Hi Guys, I want to start a new discussion/

how much did you pay for your chef knife and why did you choose it?


----------



## ordo (Mar 19, 2009)

You don't want us to expose in public our addiction, do you?


----------



## millionsknives (Apr 25, 2014)

You mean chefs KNIVES hahaha.

My latest acquisition is a konosuke 210mm white #2 gyuto.  Barely any knuckle clearance for a gyuto; it's even narrower than my suji at 42mm.  Have to hold it over the top, but I use it as a long petty for shallots, scallions, garlic, and detail work.  I use the tip a lot.

I paid $160 for a very specific use "chef's knife" am I crazy?

I have a number of chef knives from an $8 chinese cleaver to a $250 gyuto.  I like carbon steel, octagonal wa handles in a basic looking wood, thin knives, or thick knives that are thin at the edge like a kochi.  Shibui aesthetic.  I sell off as many knives as I buy so I'm not losing much money. (is what i tell myself)


----------



## ordo (Mar 19, 2009)

What can you expect from a guy the calls himself MillionsKnives?

I'm not even a HundredsKnives guy.

Not yet.


----------



## mike9 (Jul 13, 2012)

Well . . . I just sold a Michael Rader 10" chef knife for what I paid for it - $1,000.  After shipping and paypal fees I'll have rented it for 7 months.  Never thought I'd sell it, but the reality of retirement has sunk in so all my boutiquee stuff is going.  That said it's probably the finest knife I've ever had my hands on and if $1k sounds like a lot this knife new would set you back $1800 with a two year wait.  My Carter gyuto came a close second at $570 and that was after a 25% discount.  

On the other hand I'm quite happy using some of the vintage carbon knives I refurb, rehandle, reprofile, etc.  But Devin, Carter, Rader, Marko are all very talented artisans and I enjoy their work the way people enjoy playing the guitars I build.


----------



## atatax (Jan 8, 2015)

well, i just bought a mac pro 10 3/4 chef's knife for $210 which is about double what any of my other knives have cost me so far. I think i'm going to stop buying knives until Black Fri season at least, when i will probably look into trying a carbon chef's knife. Still undecided about vintage or new. But i got plenty of time to research and browse.


----------



## notswedishchef (Oct 24, 2013)

Masamoto KS gyuto - $ 250ish back in the day....i think more like 350 these days....
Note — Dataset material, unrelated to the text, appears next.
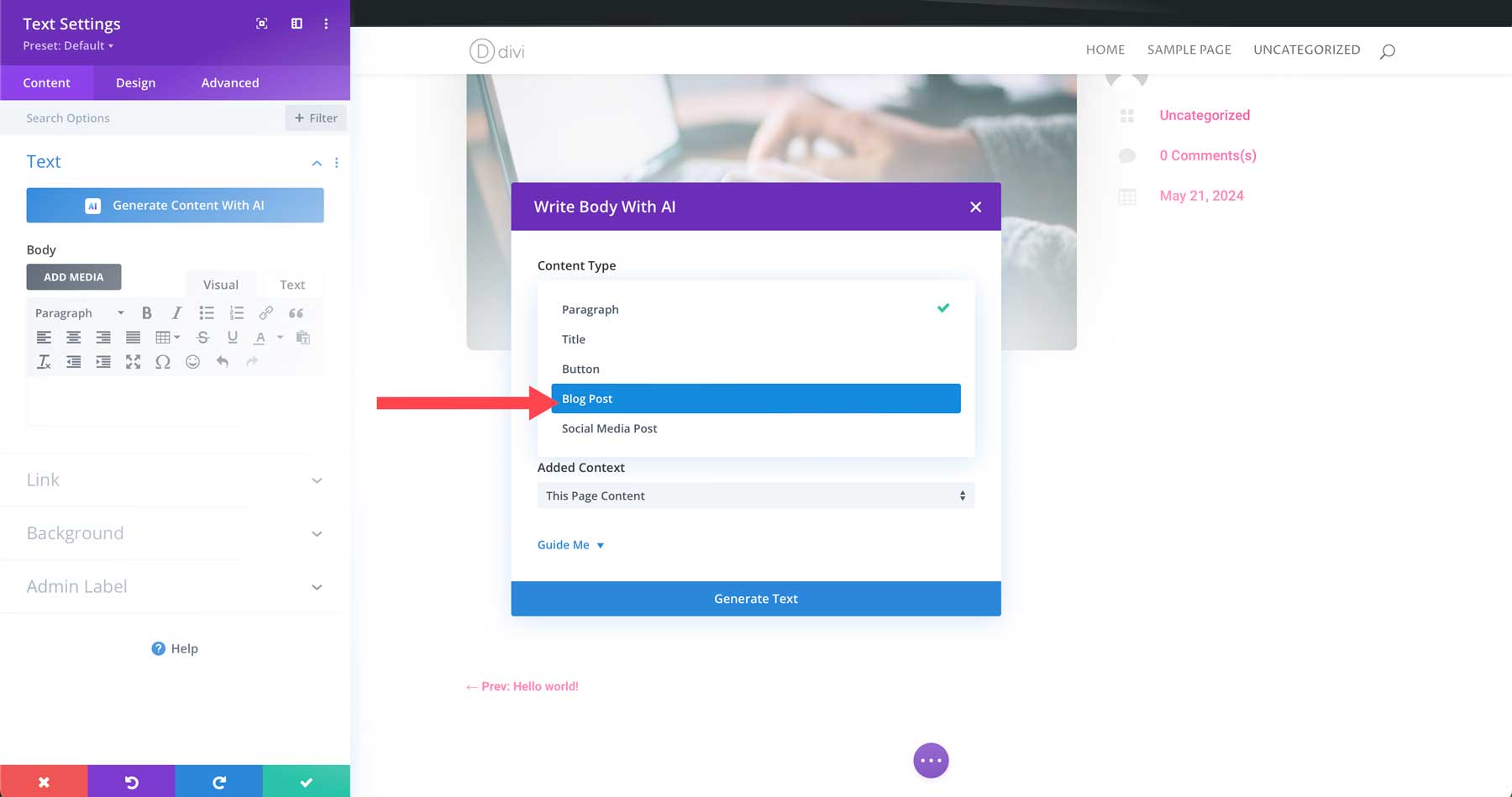Toggle fullscreen mode for the text editor
Screen dimensions: 1512x797
tap(134, 361)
ask about Yanagi's and that'll open a dark hole.


----------



## mike9 (Jul 13, 2012)

Oh yes - knives are a definite rabbit hole.


----------



## energyos (Feb 8, 2015)

It looks that most of you prefer Japanese knives. I also love Japanese knifes and asian culture and Suchi. I am sorry for my English, it's not native.


----------